Reproduza todas as entradas abaixo sem alterar nada.

:: Linhas guardadas ::
++++++++++
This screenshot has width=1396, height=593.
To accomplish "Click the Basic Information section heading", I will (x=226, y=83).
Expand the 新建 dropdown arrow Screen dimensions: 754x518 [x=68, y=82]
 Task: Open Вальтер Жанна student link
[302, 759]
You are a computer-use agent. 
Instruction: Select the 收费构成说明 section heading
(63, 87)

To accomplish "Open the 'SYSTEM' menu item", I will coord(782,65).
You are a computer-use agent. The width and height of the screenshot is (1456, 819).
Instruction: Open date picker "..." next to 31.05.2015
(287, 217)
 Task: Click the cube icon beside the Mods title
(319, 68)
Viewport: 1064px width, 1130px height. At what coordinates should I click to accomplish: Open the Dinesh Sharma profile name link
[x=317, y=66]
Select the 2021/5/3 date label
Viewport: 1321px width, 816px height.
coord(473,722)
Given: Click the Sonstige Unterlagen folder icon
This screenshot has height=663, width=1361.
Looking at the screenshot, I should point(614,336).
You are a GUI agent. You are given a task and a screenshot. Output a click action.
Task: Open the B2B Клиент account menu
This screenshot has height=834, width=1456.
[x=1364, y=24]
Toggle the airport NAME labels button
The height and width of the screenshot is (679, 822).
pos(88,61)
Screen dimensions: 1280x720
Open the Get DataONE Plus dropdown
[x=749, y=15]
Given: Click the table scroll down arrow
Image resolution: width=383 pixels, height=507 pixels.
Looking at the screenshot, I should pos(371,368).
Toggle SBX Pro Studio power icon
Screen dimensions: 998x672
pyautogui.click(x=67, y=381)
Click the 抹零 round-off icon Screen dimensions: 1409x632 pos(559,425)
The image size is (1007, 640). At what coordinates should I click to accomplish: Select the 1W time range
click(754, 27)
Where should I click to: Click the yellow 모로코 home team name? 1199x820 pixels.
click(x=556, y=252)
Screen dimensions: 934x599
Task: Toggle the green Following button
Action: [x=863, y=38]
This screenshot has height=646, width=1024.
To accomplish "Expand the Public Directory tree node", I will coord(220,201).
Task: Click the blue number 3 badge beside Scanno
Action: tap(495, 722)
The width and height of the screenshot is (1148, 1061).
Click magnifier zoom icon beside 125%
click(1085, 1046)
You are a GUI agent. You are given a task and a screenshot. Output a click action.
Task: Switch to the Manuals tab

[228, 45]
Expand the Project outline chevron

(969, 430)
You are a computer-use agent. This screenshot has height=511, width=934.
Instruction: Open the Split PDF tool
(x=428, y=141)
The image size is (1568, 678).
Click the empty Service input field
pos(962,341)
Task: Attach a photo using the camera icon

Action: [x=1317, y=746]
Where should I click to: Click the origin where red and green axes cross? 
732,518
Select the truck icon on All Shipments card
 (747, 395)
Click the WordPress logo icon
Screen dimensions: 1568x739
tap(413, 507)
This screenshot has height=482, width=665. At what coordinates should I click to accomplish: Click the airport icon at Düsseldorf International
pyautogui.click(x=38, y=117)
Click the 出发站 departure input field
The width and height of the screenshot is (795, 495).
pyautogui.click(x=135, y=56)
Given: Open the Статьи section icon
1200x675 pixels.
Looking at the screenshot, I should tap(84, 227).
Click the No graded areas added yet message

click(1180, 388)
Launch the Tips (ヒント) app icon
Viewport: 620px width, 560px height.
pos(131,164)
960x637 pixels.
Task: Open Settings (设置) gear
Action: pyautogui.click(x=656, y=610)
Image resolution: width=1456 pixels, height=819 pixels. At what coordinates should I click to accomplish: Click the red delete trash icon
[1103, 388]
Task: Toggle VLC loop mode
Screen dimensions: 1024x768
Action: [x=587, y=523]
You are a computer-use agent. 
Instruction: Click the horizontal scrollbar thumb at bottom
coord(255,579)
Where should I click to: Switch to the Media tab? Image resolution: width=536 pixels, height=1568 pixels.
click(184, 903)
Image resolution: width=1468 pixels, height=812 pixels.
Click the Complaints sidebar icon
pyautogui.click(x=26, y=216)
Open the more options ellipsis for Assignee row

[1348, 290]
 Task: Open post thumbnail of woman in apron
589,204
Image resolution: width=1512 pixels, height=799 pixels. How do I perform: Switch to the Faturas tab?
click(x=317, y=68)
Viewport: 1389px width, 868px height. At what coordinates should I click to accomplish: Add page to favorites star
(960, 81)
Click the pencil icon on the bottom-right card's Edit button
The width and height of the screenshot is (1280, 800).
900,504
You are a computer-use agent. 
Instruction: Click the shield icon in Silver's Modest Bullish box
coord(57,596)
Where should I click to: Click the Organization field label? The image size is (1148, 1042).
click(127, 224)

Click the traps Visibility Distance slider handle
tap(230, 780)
++++++++++
:: Em resposta ::
This screenshot has width=1396, height=593.
To accomplish "Click the Basic Information section heading", I will (x=226, y=83).
Expand the 新建 dropdown arrow Screen dimensions: 754x518 [x=68, y=82]
 Task: Open Вальтер Жанна student link
[302, 759]
You are a computer-use agent. 
Instruction: Select the 收费构成说明 section heading
(63, 87)

To accomplish "Open the 'SYSTEM' menu item", I will coord(782,65).
You are a computer-use agent. The width and height of the screenshot is (1456, 819).
Instruction: Open date picker "..." next to 31.05.2015
(287, 217)
 Task: Click the cube icon beside the Mods title
(319, 68)
Viewport: 1064px width, 1130px height. At what coordinates should I click to accomplish: Open the Dinesh Sharma profile name link
[x=317, y=66]
Select the 2021/5/3 date label
Viewport: 1321px width, 816px height.
coord(473,722)
Given: Click the Sonstige Unterlagen folder icon
This screenshot has height=663, width=1361.
Looking at the screenshot, I should point(614,336).
You are a GUI agent. You are given a task and a screenshot. Output a click action.
Task: Open the B2B Клиент account menu
This screenshot has height=834, width=1456.
[x=1364, y=24]
Toggle the airport NAME labels button
The height and width of the screenshot is (679, 822).
pos(88,61)
Screen dimensions: 1280x720
Open the Get DataONE Plus dropdown
[x=749, y=15]
Given: Click the table scroll down arrow
Image resolution: width=383 pixels, height=507 pixels.
Looking at the screenshot, I should pos(371,368).
Toggle SBX Pro Studio power icon
Screen dimensions: 998x672
pyautogui.click(x=67, y=381)
Click the 抹零 round-off icon Screen dimensions: 1409x632 pos(559,425)
The image size is (1007, 640). At what coordinates should I click to accomplish: Select the 1W time range
click(754, 27)
Where should I click to: Click the yellow 모로코 home team name? 1199x820 pixels.
click(x=556, y=252)
Screen dimensions: 934x599
Task: Toggle the green Following button
Action: [x=863, y=38]
This screenshot has height=646, width=1024.
To accomplish "Expand the Public Directory tree node", I will coord(220,201).
Task: Click the blue number 3 badge beside Scanno
Action: tap(495, 722)
The width and height of the screenshot is (1148, 1061).
Click magnifier zoom icon beside 125%
click(1085, 1046)
You are a GUI agent. You are given a task and a screenshot. Output a click action.
Task: Switch to the Manuals tab

[228, 45]
Expand the Project outline chevron

(969, 430)
You are a computer-use agent. This screenshot has height=511, width=934.
Instruction: Open the Split PDF tool
(x=428, y=141)
The image size is (1568, 678).
Click the empty Service input field
pos(962,341)
Task: Attach a photo using the camera icon

Action: [x=1317, y=746]
Where should I click to: Click the origin where red and green axes cross? 
732,518
Select the truck icon on All Shipments card
 (747, 395)
Click the WordPress logo icon
Screen dimensions: 1568x739
tap(413, 507)
This screenshot has height=482, width=665. At what coordinates should I click to accomplish: Click the airport icon at Düsseldorf International
pyautogui.click(x=38, y=117)
Click the 出发站 departure input field
The width and height of the screenshot is (795, 495).
pyautogui.click(x=135, y=56)
Given: Open the Статьи section icon
1200x675 pixels.
Looking at the screenshot, I should tap(84, 227).
Click the No graded areas added yet message

click(1180, 388)
Launch the Tips (ヒント) app icon
Viewport: 620px width, 560px height.
pos(131,164)
960x637 pixels.
Task: Open Settings (设置) gear
Action: pyautogui.click(x=656, y=610)
Image resolution: width=1456 pixels, height=819 pixels. At what coordinates should I click to accomplish: Click the red delete trash icon
[1103, 388]
Task: Toggle VLC loop mode
Screen dimensions: 1024x768
Action: [x=587, y=523]
You are a computer-use agent. 
Instruction: Click the horizontal scrollbar thumb at bottom
coord(255,579)
Where should I click to: Switch to the Media tab? Image resolution: width=536 pixels, height=1568 pixels.
click(184, 903)
Image resolution: width=1468 pixels, height=812 pixels.
Click the Complaints sidebar icon
pyautogui.click(x=26, y=216)
Open the more options ellipsis for Assignee row

[1348, 290]
 Task: Open post thumbnail of woman in apron
589,204
Image resolution: width=1512 pixels, height=799 pixels. How do I perform: Switch to the Faturas tab?
click(x=317, y=68)
Viewport: 1389px width, 868px height. At what coordinates should I click to accomplish: Add page to favorites star
(960, 81)
Click the pencil icon on the bottom-right card's Edit button
The width and height of the screenshot is (1280, 800).
900,504
You are a computer-use agent. 
Instruction: Click the shield icon in Silver's Modest Bullish box
coord(57,596)
Where should I click to: Click the Organization field label? The image size is (1148, 1042).
click(127, 224)

Click the traps Visibility Distance slider handle
tap(230, 780)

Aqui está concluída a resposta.